◆ **Items from a dataset**
· · ·
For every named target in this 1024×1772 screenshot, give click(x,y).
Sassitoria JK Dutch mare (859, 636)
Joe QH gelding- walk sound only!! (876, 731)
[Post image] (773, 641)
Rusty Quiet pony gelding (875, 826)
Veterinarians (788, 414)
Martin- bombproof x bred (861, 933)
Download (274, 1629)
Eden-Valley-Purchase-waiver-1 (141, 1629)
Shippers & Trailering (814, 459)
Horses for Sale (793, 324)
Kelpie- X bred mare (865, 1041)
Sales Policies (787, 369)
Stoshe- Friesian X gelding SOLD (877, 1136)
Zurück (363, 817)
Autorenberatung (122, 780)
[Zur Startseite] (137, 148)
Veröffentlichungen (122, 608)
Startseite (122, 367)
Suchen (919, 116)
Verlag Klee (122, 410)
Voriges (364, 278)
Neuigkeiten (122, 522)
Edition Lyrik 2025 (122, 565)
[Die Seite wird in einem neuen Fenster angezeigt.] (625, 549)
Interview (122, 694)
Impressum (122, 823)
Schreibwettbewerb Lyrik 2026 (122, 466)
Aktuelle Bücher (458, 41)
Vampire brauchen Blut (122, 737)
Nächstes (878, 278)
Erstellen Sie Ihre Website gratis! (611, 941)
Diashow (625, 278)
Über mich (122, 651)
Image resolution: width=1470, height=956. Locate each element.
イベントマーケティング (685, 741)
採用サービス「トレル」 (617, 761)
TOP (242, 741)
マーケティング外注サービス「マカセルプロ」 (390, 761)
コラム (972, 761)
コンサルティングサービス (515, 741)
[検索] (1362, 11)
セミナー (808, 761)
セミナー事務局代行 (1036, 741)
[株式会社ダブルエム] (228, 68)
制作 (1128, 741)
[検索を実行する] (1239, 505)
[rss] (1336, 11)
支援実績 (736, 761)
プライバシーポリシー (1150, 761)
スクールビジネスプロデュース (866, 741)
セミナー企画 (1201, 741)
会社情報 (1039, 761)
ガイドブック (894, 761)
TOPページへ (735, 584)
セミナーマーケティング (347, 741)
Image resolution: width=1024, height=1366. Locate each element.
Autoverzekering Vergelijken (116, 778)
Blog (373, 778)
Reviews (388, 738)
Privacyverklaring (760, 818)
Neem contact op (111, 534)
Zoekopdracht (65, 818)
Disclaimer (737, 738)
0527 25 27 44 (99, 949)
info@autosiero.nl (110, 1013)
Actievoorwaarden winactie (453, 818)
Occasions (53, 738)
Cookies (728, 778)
· · ·
Could you copy every line in the records that holds "element"?

◆ **Written response**
Image resolution: width=1470, height=956. Locate each element.
Image resolution: width=1024, height=1366. Locate each element.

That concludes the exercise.